The Ising model came into widespread use in the 1950s as a tool to represent physical systems near critical points. These included metals losing magnetism and also the gas-liquid transition in air and the switch between order and disorder in alloys. These are all very different types of systems that behave in very different ways at the microscopic level.
Then, in 1970, the young physicist Alexander Polyakov predicted that despite their apparent differences, these systems all exhibit conformal invariance at their critical points. Decades of subsequent analysis convinced physicists that Polyakov was right. But mathematicians have been left with the difficult job of rigorously proving that it’s true.
The Symmetry of Symmetries
Conformal invariance consists of three types of symmetries rolled into one more extensive symmetry. You can shift objects that exhibit it (translational symmetry), rotate them by any number of degrees (rotational symmetry or invariance), or change their size (scale symmetry), all without changing any of their angles.
“[Conformal invariance] is what sometimes I call ‘the symmetry to rule them all’ because it’s an overall symmetry, which is stronger than the three others,” said Duminil-Copin.
Conformal invariance shows up in physical models in a more subtle way. In the Ising model, when magnetism is still intact and a phase transition hasn’t occurred yet, most arrows point up in one massive cluster. There are also some small clusters in which all arrows point down. But at the critical temperature, atoms can influence each other from greater distances than before. Suddenly, the alignment of atoms everywhere is unstable: Clusters of different sizes with arrows pointing either up or down appear all at once, and magnetism is about to be lost.

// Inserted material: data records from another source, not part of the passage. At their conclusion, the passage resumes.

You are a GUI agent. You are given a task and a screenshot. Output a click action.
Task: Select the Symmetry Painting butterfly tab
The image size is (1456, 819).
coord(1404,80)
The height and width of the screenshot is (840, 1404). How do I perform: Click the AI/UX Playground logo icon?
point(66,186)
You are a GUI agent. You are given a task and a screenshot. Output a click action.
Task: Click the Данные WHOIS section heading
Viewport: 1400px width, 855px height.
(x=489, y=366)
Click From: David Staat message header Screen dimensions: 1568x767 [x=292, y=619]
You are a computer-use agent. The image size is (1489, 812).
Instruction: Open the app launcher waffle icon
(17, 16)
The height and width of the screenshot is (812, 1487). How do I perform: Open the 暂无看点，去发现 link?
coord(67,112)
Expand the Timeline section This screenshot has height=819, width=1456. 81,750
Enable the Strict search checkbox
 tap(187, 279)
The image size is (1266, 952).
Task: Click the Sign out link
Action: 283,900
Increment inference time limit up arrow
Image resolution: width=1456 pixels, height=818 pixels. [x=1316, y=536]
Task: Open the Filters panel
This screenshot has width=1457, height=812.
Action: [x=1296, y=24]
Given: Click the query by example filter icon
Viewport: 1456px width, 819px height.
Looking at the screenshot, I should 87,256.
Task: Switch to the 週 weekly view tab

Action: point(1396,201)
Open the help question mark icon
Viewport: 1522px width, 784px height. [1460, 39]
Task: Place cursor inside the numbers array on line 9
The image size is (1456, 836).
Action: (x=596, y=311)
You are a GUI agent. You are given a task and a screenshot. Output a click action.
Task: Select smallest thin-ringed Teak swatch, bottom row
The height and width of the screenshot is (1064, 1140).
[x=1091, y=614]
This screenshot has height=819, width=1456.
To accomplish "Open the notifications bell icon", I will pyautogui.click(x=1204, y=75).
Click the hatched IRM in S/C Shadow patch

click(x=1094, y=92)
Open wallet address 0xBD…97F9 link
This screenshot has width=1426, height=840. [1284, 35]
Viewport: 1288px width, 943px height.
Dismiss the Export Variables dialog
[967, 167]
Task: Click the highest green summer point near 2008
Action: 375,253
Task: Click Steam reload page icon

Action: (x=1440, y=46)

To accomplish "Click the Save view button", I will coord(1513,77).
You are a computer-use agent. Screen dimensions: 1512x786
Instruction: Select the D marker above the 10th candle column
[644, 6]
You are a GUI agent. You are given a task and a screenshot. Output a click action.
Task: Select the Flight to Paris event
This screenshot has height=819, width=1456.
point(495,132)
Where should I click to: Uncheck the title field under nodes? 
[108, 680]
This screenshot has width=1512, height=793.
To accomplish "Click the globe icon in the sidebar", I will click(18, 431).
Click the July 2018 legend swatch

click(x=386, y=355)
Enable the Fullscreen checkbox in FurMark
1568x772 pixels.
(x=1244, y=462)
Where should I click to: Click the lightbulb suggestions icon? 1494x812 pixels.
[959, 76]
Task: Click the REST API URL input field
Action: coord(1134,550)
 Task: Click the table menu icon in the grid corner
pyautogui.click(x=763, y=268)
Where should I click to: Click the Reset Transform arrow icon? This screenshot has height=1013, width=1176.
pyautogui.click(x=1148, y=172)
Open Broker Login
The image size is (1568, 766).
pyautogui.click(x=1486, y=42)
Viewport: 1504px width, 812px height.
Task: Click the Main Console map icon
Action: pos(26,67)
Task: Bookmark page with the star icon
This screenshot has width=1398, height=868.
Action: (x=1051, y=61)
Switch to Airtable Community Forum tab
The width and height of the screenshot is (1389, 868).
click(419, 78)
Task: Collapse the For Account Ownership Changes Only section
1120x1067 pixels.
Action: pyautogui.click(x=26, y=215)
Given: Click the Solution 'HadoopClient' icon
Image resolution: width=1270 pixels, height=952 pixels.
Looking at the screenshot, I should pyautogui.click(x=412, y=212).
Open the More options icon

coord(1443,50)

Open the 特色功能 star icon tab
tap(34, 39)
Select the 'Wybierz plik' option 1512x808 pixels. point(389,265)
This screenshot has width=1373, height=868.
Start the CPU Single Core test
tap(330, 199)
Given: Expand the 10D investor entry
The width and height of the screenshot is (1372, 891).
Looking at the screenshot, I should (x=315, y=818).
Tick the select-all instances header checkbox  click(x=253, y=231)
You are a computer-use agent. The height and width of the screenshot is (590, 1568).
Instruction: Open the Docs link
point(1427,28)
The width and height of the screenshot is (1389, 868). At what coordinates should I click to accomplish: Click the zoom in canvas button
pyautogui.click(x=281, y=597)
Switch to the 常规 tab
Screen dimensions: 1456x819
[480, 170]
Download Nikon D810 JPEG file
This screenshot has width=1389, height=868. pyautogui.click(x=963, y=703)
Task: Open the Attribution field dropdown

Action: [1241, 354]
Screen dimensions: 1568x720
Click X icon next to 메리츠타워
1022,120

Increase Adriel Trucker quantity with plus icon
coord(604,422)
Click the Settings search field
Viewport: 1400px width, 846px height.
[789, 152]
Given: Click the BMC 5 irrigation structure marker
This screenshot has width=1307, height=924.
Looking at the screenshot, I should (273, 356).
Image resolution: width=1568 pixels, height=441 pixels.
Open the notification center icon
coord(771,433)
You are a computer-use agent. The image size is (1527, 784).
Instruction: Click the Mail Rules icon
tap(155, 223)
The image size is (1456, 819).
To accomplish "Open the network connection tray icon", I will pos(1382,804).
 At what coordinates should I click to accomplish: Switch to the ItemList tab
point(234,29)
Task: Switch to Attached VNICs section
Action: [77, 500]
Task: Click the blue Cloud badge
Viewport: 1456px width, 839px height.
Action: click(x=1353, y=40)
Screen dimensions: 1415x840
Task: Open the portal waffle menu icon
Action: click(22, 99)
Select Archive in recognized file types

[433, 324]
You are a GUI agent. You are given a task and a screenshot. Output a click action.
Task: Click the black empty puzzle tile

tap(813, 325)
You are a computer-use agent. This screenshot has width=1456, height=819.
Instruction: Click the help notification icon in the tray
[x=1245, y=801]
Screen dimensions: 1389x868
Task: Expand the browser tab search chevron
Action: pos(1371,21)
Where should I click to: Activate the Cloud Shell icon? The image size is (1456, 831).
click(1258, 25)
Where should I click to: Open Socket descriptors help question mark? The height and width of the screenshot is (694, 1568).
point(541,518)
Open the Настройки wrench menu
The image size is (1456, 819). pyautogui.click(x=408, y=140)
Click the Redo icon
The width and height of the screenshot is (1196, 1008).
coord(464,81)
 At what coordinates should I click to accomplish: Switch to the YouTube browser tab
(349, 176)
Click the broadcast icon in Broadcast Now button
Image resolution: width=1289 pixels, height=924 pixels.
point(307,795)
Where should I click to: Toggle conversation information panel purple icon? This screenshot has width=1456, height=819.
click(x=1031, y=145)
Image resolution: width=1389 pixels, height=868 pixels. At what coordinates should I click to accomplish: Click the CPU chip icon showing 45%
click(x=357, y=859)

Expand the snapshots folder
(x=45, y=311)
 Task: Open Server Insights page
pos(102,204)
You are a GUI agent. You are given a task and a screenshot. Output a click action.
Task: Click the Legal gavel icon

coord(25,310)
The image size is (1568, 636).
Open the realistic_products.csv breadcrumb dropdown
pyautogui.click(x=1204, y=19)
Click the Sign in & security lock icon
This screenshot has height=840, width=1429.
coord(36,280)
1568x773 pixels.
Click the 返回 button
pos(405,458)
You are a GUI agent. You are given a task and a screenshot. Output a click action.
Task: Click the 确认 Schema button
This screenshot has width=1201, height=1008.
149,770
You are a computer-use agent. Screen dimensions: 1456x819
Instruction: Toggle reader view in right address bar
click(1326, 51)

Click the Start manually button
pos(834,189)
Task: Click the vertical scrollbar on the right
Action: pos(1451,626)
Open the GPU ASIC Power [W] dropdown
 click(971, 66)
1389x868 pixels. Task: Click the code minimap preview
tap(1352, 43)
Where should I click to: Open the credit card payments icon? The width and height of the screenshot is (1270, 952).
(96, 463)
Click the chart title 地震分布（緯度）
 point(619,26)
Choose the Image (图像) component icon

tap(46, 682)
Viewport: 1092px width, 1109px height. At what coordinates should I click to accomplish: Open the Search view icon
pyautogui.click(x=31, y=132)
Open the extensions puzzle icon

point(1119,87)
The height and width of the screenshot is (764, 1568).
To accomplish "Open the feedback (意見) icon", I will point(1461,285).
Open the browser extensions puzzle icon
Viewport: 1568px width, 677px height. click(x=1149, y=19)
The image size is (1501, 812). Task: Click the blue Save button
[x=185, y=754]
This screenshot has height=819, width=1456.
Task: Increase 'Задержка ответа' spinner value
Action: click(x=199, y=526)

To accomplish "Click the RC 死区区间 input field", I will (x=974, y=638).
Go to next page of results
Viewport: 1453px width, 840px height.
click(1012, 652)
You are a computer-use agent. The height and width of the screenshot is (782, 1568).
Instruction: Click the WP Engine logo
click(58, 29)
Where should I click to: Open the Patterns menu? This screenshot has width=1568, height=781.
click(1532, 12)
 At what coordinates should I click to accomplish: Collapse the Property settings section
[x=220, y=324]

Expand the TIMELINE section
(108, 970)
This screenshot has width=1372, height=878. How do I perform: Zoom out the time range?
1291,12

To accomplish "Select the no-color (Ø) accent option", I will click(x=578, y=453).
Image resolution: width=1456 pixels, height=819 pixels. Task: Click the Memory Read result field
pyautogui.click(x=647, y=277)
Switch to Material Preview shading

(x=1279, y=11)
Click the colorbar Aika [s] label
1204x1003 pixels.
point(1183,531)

Invariance-graphic-MOBILE.V2.svg

Samuel Velasco/Quanta Magazine
At this critical point, mathematicians look at the model from very far away and study correlations between arrows, which characterize the likelihood that any given pair points in the same direction. In this setting, conformal invariance means that you can translate, rotate and rescale the grid without distorting those correlations. That is, if two arrows have a 50% chance of pointing in the same direction, and then you apply those symmetries, the arrows that come to occupy the same positions in the lattice will also have a 50% chance of aligning.
The result is that if you compare your original lattice model with the new, transformed lattice, you won’t be able to tell which is which. Importantly, the same is not true of the Ising model before the phase transition. There, if you take the top corner of the lattice and blow it up to be the same size as the original (a scale transformation), you’ll also increase the typical size of the small islands of down arrows, making it obvious which lattice is the original.
The presence of conformal invariance has a direct physical meaning: It indicates that the global behavior of the system won’t change even if you tweak the microscopic details of the substance. It also hints at a certain mathematical elegance that sets in, for a brief interlude, just as the entire system is breaking its overarching form and becoming something else.